Select from the data all lines with the word "next".

---+---

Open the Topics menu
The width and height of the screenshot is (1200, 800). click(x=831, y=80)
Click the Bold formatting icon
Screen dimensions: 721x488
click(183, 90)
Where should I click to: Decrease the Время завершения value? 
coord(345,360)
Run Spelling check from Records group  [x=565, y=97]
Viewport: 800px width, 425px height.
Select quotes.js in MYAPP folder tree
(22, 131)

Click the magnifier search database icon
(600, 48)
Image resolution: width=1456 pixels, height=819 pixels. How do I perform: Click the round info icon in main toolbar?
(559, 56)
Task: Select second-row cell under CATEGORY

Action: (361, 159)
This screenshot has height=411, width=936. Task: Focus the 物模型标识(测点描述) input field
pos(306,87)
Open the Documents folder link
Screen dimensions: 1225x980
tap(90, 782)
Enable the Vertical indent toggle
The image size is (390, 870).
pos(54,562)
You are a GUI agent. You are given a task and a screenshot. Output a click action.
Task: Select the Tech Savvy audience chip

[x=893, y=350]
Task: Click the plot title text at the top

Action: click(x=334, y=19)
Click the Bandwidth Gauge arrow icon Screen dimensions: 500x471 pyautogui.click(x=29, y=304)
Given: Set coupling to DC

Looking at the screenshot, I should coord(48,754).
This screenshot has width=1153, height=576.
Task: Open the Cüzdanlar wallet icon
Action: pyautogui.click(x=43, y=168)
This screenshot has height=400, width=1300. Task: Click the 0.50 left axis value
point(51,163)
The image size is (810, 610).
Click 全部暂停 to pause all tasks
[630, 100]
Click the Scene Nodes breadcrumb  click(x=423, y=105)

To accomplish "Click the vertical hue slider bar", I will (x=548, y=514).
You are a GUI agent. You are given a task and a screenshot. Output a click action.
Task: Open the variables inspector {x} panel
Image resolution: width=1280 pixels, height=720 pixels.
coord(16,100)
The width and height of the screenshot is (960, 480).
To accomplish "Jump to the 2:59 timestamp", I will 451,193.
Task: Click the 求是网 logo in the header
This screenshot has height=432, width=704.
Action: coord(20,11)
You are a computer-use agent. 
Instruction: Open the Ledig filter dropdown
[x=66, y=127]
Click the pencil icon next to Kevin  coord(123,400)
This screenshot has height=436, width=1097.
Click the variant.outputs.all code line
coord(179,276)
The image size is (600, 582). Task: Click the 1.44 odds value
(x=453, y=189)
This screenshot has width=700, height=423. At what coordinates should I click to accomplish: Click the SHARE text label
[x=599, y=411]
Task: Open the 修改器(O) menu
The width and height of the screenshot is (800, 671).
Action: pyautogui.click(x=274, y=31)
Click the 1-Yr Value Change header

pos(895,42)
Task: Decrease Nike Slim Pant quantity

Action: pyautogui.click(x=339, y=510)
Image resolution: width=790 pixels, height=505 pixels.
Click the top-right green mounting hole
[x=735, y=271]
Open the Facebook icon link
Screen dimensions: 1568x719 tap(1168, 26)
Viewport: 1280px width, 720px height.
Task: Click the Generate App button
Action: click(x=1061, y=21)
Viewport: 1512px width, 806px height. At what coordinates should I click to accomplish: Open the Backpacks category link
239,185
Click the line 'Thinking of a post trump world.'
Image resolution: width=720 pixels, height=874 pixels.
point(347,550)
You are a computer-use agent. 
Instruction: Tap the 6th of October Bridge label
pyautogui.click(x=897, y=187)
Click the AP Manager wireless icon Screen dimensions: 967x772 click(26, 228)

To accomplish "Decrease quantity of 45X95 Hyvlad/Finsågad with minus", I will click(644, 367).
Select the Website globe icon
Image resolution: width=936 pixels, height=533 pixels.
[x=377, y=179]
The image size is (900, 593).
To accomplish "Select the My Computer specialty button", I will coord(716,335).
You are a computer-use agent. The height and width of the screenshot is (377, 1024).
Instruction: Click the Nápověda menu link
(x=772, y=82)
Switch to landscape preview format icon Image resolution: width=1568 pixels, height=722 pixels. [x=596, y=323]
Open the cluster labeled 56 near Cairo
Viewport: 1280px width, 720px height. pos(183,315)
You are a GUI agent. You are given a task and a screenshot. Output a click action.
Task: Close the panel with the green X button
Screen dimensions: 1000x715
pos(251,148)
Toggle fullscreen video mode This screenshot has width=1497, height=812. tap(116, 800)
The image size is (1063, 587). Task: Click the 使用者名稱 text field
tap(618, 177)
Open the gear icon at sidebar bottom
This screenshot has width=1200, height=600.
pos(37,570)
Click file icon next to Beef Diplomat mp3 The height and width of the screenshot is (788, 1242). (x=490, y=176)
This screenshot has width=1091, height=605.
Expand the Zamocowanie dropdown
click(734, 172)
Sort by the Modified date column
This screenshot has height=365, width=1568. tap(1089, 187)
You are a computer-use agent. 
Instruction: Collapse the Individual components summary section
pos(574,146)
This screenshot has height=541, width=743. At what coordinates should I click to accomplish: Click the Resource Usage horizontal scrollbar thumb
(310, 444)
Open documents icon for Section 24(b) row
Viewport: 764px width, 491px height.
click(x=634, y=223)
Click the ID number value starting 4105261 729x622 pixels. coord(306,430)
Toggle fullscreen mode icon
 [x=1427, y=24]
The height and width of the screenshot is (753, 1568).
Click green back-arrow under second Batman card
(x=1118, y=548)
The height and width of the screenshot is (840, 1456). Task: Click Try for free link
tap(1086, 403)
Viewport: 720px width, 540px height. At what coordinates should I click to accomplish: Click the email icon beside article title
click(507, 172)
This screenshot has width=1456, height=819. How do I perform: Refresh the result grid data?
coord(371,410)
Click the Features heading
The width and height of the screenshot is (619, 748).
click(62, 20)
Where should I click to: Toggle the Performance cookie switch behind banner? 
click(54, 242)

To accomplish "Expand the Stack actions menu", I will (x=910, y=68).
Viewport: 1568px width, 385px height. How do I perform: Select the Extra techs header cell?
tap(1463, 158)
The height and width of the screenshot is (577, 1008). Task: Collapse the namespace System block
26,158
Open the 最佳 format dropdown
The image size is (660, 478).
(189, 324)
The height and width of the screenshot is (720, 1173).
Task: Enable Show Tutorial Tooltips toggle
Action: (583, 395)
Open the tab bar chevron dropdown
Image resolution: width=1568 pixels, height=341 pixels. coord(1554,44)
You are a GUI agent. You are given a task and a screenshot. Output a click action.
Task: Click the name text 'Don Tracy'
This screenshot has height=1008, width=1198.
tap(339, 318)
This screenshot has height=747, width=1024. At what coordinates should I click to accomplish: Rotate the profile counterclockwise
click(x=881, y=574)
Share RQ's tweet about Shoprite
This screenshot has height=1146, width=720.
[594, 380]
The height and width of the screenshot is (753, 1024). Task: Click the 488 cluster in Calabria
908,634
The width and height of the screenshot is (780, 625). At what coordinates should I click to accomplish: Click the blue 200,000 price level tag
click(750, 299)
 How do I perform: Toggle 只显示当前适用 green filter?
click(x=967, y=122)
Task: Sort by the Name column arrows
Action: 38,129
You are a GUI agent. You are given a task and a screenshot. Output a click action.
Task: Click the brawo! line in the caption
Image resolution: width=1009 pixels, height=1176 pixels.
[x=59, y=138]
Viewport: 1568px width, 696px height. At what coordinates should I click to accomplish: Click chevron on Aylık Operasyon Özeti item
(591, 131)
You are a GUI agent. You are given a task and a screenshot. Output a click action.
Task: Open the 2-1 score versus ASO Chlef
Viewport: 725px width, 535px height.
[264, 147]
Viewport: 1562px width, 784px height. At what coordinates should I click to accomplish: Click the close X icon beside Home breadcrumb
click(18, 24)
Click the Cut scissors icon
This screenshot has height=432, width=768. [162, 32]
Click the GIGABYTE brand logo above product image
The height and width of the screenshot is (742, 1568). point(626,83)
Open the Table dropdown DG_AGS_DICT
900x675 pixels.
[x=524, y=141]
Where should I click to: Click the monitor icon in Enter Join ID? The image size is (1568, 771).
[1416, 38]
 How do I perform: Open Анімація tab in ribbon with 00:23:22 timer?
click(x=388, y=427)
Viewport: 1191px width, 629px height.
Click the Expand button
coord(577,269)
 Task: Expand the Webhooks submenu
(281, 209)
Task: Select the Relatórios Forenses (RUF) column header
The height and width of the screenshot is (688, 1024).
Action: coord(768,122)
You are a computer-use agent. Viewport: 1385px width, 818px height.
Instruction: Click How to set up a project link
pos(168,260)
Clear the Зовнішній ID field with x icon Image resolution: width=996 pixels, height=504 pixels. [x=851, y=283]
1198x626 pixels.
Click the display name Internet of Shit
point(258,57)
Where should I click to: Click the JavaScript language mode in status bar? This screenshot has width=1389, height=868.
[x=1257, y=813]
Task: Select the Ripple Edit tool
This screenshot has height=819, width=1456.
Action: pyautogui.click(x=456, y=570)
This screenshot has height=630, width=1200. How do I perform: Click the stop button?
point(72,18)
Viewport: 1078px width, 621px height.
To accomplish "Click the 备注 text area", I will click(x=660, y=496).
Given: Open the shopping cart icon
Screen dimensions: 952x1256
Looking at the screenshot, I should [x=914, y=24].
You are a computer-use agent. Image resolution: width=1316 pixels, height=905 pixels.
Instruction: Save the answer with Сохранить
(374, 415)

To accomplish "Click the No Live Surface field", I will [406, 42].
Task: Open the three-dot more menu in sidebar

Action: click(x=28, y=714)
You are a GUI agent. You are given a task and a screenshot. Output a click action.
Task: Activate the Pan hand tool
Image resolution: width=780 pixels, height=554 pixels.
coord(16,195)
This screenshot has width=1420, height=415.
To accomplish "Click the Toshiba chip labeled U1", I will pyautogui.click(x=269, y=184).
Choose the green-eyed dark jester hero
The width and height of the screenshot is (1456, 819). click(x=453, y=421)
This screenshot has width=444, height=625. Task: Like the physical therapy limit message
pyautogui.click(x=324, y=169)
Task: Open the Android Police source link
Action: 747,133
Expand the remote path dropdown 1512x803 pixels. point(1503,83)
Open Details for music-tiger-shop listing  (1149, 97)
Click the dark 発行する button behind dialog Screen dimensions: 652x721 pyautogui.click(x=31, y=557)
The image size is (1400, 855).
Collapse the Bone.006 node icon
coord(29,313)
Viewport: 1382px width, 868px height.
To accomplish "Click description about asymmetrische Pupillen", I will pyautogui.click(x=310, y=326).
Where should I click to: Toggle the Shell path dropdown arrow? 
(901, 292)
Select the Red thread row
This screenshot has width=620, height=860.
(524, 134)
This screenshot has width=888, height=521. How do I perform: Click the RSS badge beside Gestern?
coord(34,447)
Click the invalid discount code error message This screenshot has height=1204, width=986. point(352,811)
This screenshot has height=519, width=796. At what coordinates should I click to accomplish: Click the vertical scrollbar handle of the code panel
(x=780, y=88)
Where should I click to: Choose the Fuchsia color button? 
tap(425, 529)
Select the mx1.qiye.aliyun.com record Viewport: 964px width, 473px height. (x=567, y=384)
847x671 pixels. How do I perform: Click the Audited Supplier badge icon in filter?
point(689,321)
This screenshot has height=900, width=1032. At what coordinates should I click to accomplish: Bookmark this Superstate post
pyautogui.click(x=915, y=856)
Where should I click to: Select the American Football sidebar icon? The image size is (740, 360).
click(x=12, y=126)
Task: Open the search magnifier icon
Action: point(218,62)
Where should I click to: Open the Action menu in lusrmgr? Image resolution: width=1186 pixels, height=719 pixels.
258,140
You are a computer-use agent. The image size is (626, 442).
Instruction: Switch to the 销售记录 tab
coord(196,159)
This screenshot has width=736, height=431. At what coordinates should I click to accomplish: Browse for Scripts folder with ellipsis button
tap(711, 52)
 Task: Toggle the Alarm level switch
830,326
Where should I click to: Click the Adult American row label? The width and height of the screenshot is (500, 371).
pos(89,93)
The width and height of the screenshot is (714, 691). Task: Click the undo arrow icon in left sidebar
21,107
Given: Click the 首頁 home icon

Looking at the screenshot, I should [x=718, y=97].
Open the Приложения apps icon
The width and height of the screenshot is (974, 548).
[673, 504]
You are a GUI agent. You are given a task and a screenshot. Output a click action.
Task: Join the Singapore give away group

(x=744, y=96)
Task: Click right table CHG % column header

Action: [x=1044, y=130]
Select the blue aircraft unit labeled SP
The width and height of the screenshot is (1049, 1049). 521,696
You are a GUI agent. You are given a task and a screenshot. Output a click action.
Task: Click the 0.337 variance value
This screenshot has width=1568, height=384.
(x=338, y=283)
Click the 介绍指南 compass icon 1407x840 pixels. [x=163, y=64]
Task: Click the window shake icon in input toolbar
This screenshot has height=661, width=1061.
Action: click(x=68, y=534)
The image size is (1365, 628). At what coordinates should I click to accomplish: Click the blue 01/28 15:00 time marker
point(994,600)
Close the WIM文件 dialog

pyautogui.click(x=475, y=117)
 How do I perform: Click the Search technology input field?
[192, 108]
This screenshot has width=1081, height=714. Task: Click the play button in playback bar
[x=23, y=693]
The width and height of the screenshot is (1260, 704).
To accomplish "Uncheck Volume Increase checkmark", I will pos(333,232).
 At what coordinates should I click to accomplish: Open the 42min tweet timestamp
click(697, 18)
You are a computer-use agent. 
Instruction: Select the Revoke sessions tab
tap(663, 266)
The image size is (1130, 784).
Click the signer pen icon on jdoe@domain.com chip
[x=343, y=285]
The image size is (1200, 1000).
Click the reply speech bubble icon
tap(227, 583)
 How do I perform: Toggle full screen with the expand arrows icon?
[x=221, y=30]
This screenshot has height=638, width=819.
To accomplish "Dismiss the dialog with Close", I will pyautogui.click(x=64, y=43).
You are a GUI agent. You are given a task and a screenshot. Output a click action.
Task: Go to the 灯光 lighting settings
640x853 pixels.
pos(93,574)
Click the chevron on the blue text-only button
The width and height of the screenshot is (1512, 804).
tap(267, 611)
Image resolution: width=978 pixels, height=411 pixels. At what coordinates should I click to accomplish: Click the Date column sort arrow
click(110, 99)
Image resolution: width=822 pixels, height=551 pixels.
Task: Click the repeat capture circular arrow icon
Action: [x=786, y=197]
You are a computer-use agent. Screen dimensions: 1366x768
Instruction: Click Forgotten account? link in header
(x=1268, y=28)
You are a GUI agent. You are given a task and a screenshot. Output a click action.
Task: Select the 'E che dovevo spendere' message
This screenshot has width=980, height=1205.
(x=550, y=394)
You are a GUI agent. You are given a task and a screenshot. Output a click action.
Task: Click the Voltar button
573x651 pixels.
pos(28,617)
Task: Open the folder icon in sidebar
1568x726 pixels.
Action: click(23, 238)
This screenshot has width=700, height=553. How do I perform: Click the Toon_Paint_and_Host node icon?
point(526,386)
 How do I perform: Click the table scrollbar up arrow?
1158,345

---+---

▸ **Answer to the exercise**
Click the pencil icon next to Kevin  coord(123,400)
Click file icon next to Beef Diplomat mp3 The height and width of the screenshot is (788, 1242). (x=490, y=176)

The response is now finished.